15. However, in the Court’s view this was not a case without mitigation. In that regard the Court agrees with the approach and analysis of the judge in the Circuit Court. There was mitigation here in the fact that the person before the Court was a heroin addict, that his life was under threat because of a drug debt, there was a degree of duress present and he was not benefitting financially from his involvement. There was too, the fact that a plea was entered and that there was indications before the sentencing court that his time in custody was being spent constructively. Similar indications were given to this Court and we are prepared to accept that that is indeed the situation.

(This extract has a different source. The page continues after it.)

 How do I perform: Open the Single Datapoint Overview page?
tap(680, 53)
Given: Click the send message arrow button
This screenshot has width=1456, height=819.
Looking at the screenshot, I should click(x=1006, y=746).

16. When resentencing, the Court is obliged to impose the sentence that is appropriate as of the date of resentencing. Giving full credit for the mitigating factors that are present, and we accept that those factors are significant, we are nonetheless of the view that the sentence imposed of nine years imprisonment was clearly inadequate, and was clearly so unduly lenient as to constitute an error in principle. In the Court’s view, giving full allowance for mitigation, the appropriate sentence would have been one of 15 years imprisonment.

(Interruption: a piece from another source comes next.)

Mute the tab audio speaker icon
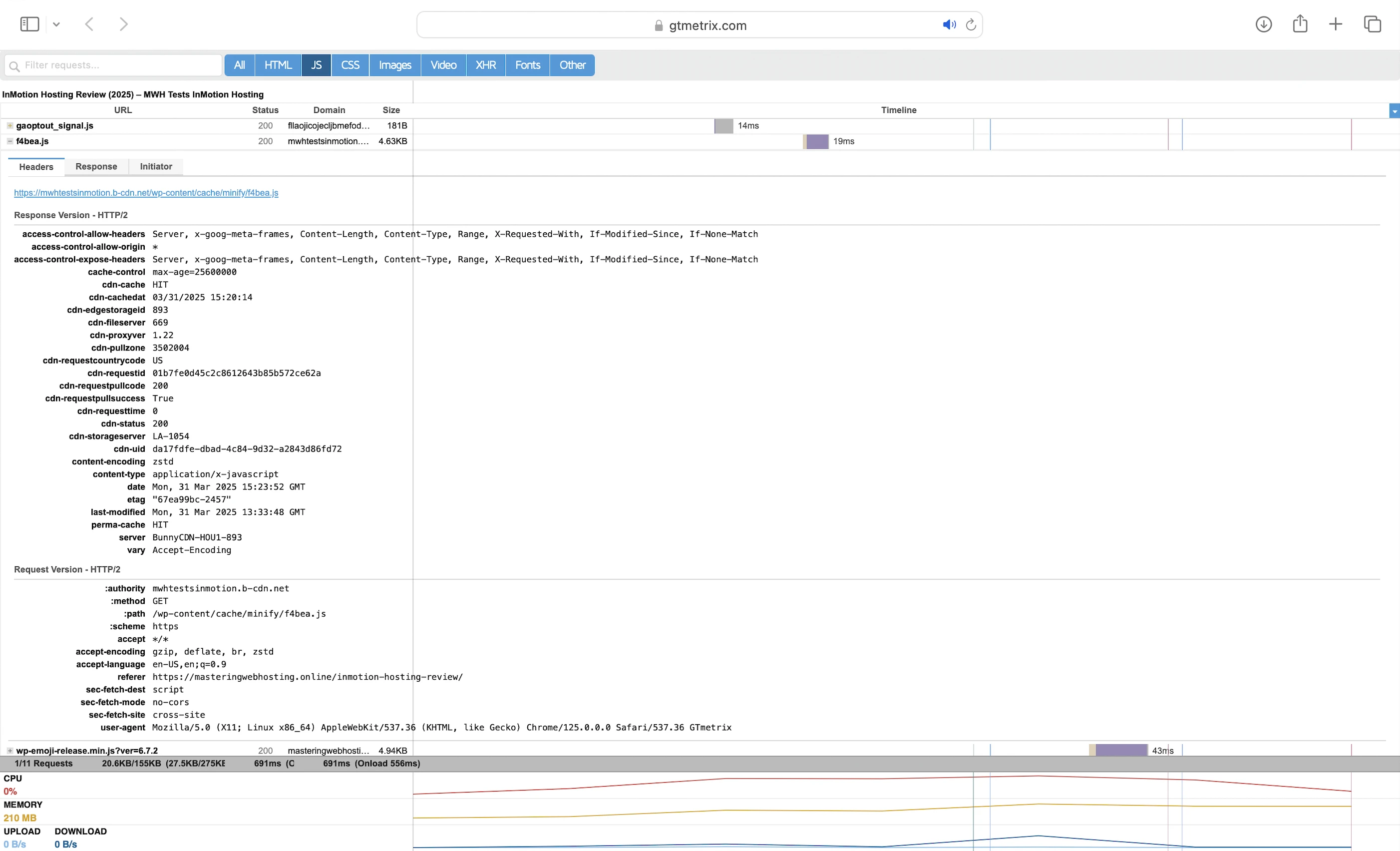This screenshot has width=1400, height=851. click(949, 25)
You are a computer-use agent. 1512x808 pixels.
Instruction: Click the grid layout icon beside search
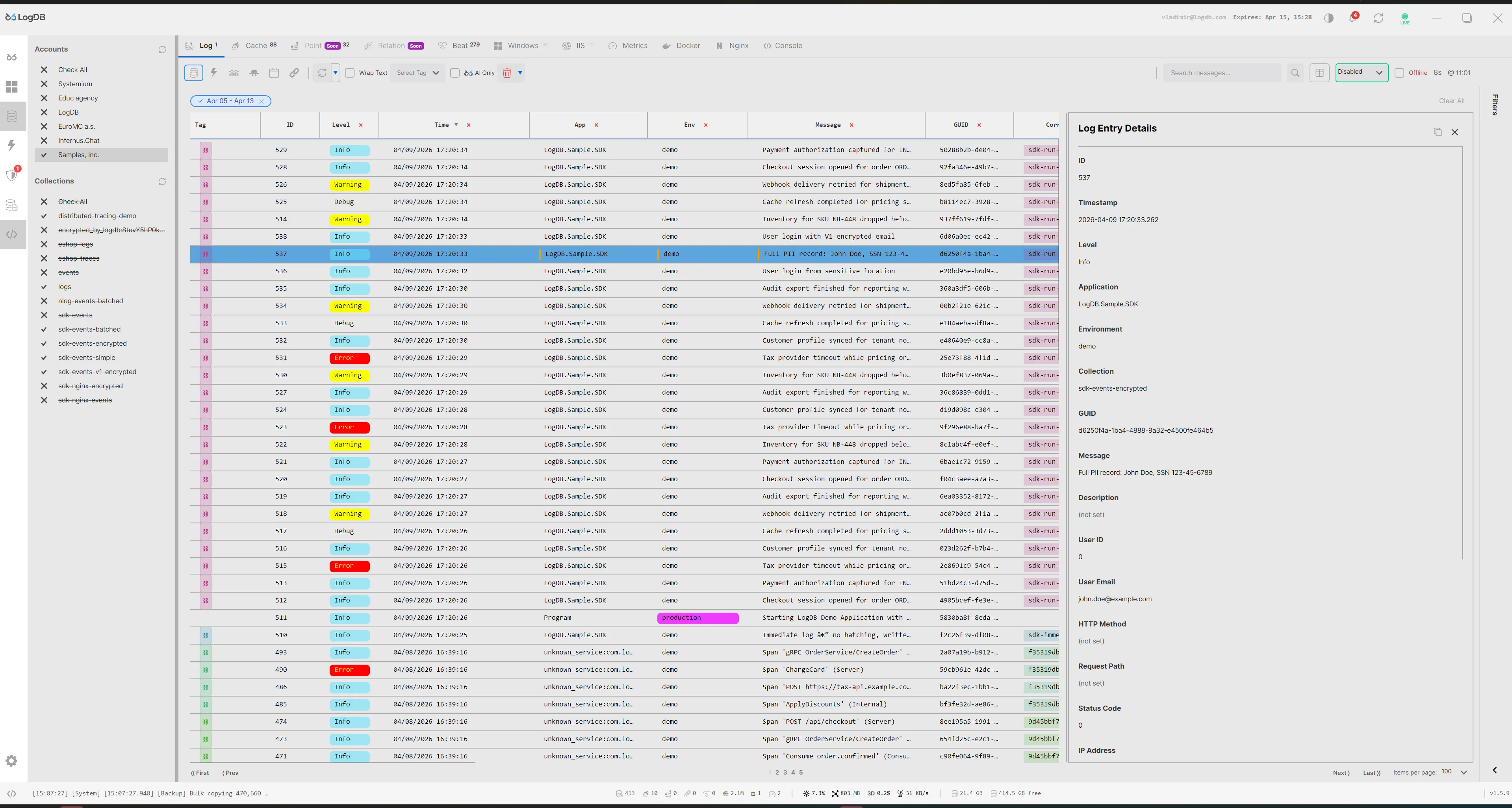(1319, 73)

17. When resentencing, the Court is obliged to sentence as of today’s date in addition, the general practice of the Court when required to increase sentences is to impose a sentence, somewhat less than it would have regarded as the appropriate first instance sentence to take account of the fact that being sentenced a second time, perhaps when a significant portion of the sentence has been served, must be particularly difficult. The Court will address these aspects in the present case by directing that the sentence will commence on the same date as was stipulated in the Circuit Court. Absent these considerations the Court would have had to consider dating the sentence from the date on which the appellant was in custody by reference to these matters only. In summary then the Court concludes that the sentence imposed in the Circuit Court was unduly lenient and so accedes to the application by the Director. The Court quashes the sentence imposed in the Circuit Court and substitutes a sentence of 15 years imprisonment, that sentence to date from 30th November 2013.